In conclusion, the lens of psychological entrepreneurship barriers fits well with the current research endeavor, which focuses on the impact of psychological barriers in the domain of entrepreneurial intentions. By unraveling the complex interplay between internal psychological factors and external institutional influences in shaping entrepreneurial intentions, this approach has the potential to make a significant contribution to the literature.
This paper also draws attention to recent developments in Turkey’s healthcare entrepreneurship environment. Comprehending these trends is essential for anticipating forthcoming challenges and opportunities. This understanding will assist both scholars and policymakers in their endeavors to foster a conducive environment for health entrepreneurship.

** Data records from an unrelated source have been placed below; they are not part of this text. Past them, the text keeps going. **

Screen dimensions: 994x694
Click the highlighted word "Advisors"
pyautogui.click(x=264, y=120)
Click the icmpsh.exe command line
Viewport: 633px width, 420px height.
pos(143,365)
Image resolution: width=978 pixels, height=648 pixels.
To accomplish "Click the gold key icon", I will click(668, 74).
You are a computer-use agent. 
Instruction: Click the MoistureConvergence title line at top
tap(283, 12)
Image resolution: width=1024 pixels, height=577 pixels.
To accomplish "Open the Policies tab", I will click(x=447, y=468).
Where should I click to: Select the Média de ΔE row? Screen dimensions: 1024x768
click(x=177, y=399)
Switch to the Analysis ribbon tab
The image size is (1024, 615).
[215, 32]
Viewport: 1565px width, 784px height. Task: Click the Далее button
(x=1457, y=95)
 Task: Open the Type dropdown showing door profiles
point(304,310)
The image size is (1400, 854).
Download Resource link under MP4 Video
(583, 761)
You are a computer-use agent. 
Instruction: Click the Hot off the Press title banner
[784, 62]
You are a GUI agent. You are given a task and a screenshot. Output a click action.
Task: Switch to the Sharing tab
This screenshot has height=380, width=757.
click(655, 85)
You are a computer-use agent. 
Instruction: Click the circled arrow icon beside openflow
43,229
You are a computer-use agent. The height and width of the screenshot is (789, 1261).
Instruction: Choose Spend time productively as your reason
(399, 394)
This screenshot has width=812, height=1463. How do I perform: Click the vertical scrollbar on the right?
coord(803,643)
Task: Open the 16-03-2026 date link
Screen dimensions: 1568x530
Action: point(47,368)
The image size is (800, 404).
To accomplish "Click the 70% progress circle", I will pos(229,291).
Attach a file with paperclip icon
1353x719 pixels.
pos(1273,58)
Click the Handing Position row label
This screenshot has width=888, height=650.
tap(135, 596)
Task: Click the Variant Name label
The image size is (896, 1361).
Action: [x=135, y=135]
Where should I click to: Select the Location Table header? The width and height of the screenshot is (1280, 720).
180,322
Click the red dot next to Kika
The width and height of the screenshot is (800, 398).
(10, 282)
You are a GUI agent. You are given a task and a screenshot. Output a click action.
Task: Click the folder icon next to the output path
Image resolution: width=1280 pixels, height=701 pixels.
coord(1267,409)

Current research also outlines practical implications for stakeholders, translating research findings into actionable strategies. Educational institutions can foster a culture of resilience and innovation by adapting their curricula to address psychological barriers. Policymakers can put in place supportive frameworks, while health professionals can be part of mentorship programs for budding entrepreneurs.
The study was limited to students studying health at the university. It produced specific conclusions and recommendations. However, these may not be widely generalizable. The study provides guidance for further research on the correlation between cultural and psychological factors in entrepreneurship.
In addition, since the research was conducted with Turkish health students studying at state universities in western Turkey, it may not be generalizable to all students. According to the Global Entrepreneurship Monitor 2023/2024 Global Report, the economy of the country is an important factor affecting entrepreneurial intention [12]. Therefore, it may be recommended that future researchers conduct the study with different student groups in countries with different economic levels.
It is also worth noting that this study used quantitative and parametric methods to analyze the data. These methods provide valuable insights. However, future researchers may wish to explore the relationships between variables using qualitative or mixed methods. Qualitative methods, such as interviews or focus groups, might provide a deeper understanding of students’ experiences and perceptions of entrepreneurial intent. A more holistic perspective and a richer exploration of the complexities surrounding entrepreneurial thinking could be achieved by combining qualitative and quantitative methods in a mixed model approach. Conflicting results between studies may also be due to methodological, cultural, or contextual differences. Future research should explore these aspects in greater depth, unraveling the complexity of the relationship between fear of failure and entrepreneurial intent.

Author Contributions

Conceptualization, B.A., C.P. and S.Ü.; data curation, B.A. and S.Ü.; formal analysis, B.A., C.P. and S.Ü.; investigation, B.A. and S.Ü.; supervision, B.A., C.P. and S.Ü.; validation, B.A., C.P. and S.Ü.; visualization, B.A., C.P. and S.Ü.; writing—original draft, B.A., C.P. and S.Ü.; writing—review and editing, B.A., C.P. and S.Ü. All authors have read and agreed to the published version of the manuscript.

Funding

This research received no external funding.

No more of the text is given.